Every entry below needs to be repeated exactly as written.

* **DATA TO PROCESS**
· · · · · · ·
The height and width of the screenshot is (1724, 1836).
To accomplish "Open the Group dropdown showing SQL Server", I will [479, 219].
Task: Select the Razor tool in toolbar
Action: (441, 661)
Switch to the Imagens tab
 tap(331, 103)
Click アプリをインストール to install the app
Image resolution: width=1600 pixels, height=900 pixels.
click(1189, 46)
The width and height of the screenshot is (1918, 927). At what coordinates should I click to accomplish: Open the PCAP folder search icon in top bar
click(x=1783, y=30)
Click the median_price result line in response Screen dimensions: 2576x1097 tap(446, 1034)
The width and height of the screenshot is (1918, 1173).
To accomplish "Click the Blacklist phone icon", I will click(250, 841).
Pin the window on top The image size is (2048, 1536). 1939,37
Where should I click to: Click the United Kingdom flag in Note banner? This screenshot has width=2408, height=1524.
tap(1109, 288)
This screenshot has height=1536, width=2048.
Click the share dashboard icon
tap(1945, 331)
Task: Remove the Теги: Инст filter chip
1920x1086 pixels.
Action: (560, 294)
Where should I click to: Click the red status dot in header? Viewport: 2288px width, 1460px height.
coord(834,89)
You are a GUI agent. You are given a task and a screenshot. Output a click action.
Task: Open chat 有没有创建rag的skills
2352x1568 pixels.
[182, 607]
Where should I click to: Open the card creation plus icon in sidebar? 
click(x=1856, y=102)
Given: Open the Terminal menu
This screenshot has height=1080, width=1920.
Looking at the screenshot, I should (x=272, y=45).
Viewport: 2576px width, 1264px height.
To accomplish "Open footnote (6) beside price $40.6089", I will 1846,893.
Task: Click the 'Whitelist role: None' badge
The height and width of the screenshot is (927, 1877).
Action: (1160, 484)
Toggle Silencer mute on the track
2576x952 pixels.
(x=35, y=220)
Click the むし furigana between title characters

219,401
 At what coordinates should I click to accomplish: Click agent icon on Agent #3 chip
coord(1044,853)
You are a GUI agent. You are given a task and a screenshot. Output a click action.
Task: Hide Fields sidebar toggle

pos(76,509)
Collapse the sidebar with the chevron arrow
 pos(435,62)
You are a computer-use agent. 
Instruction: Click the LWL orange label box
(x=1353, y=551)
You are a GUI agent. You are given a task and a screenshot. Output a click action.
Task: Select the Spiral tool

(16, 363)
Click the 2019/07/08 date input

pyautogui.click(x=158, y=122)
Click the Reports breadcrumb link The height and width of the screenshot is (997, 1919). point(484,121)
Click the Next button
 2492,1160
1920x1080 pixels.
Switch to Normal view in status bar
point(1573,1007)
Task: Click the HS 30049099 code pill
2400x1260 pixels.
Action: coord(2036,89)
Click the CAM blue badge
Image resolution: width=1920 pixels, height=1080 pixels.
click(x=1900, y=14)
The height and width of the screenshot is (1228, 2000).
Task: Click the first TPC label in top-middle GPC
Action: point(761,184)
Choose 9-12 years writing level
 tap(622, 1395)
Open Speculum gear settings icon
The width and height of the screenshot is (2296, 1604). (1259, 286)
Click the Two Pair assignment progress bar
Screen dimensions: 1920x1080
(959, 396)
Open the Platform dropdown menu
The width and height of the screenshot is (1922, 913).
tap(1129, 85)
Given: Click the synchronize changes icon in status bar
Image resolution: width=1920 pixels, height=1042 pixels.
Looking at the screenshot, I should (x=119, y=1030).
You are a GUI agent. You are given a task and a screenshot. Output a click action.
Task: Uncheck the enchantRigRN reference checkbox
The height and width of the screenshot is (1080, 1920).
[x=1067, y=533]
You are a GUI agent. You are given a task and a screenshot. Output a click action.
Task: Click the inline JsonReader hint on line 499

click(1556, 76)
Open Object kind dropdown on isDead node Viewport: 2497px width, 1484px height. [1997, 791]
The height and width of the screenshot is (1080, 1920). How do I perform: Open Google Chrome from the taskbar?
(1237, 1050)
· · · · · · ·
* **SOLUTION FOR THIS TASK**
The height and width of the screenshot is (1724, 1836).
To accomplish "Open the Group dropdown showing SQL Server", I will [479, 219].
Task: Select the Razor tool in toolbar
Action: (441, 661)
Switch to the Imagens tab
 tap(331, 103)
Click アプリをインストール to install the app
Image resolution: width=1600 pixels, height=900 pixels.
click(1189, 46)
The width and height of the screenshot is (1918, 927). At what coordinates should I click to accomplish: Open the PCAP folder search icon in top bar
click(x=1783, y=30)
Click the median_price result line in response Screen dimensions: 2576x1097 tap(446, 1034)
The width and height of the screenshot is (1918, 1173).
To accomplish "Click the Blacklist phone icon", I will click(250, 841).
Pin the window on top The image size is (2048, 1536). 1939,37
Where should I click to: Click the United Kingdom flag in Note banner? This screenshot has width=2408, height=1524.
tap(1109, 288)
This screenshot has height=1536, width=2048.
Click the share dashboard icon
tap(1945, 331)
Task: Remove the Теги: Инст filter chip
1920x1086 pixels.
Action: (560, 294)
Where should I click to: Click the red status dot in header? Viewport: 2288px width, 1460px height.
coord(834,89)
You are a GUI agent. You are given a task and a screenshot. Output a click action.
Task: Open chat 有没有创建rag的skills
2352x1568 pixels.
[182, 607]
Where should I click to: Open the card creation plus icon in sidebar? 
click(x=1856, y=102)
Given: Open the Terminal menu
This screenshot has height=1080, width=1920.
Looking at the screenshot, I should (x=272, y=45).
Viewport: 2576px width, 1264px height.
To accomplish "Open footnote (6) beside price $40.6089", I will 1846,893.
Task: Click the 'Whitelist role: None' badge
The height and width of the screenshot is (927, 1877).
Action: (1160, 484)
Toggle Silencer mute on the track
2576x952 pixels.
(x=35, y=220)
Click the むし furigana between title characters

219,401
 At what coordinates should I click to accomplish: Click agent icon on Agent #3 chip
coord(1044,853)
You are a GUI agent. You are given a task and a screenshot. Output a click action.
Task: Hide Fields sidebar toggle

pos(76,509)
Collapse the sidebar with the chevron arrow
 pos(435,62)
You are a computer-use agent. 
Instruction: Click the LWL orange label box
(x=1353, y=551)
You are a GUI agent. You are given a task and a screenshot. Output a click action.
Task: Select the Spiral tool

(16, 363)
Click the 2019/07/08 date input

pyautogui.click(x=158, y=122)
Click the Reports breadcrumb link The height and width of the screenshot is (997, 1919). point(484,121)
Click the Next button
 2492,1160
1920x1080 pixels.
Switch to Normal view in status bar
point(1573,1007)
Task: Click the HS 30049099 code pill
2400x1260 pixels.
Action: coord(2036,89)
Click the CAM blue badge
Image resolution: width=1920 pixels, height=1080 pixels.
click(x=1900, y=14)
The height and width of the screenshot is (1228, 2000).
Task: Click the first TPC label in top-middle GPC
Action: point(761,184)
Choose 9-12 years writing level
 tap(622, 1395)
Open Speculum gear settings icon
The width and height of the screenshot is (2296, 1604). (1259, 286)
Click the Two Pair assignment progress bar
Screen dimensions: 1920x1080
(959, 396)
Open the Platform dropdown menu
The width and height of the screenshot is (1922, 913).
tap(1129, 85)
Given: Click the synchronize changes icon in status bar
Image resolution: width=1920 pixels, height=1042 pixels.
Looking at the screenshot, I should (x=119, y=1030).
You are a GUI agent. You are given a task and a screenshot. Output a click action.
Task: Uncheck the enchantRigRN reference checkbox
The height and width of the screenshot is (1080, 1920).
[x=1067, y=533]
You are a GUI agent. You are given a task and a screenshot. Output a click action.
Task: Click the inline JsonReader hint on line 499

click(1556, 76)
Open Object kind dropdown on isDead node Viewport: 2497px width, 1484px height. [1997, 791]
The height and width of the screenshot is (1080, 1920). How do I perform: Open Google Chrome from the taskbar?
(1237, 1050)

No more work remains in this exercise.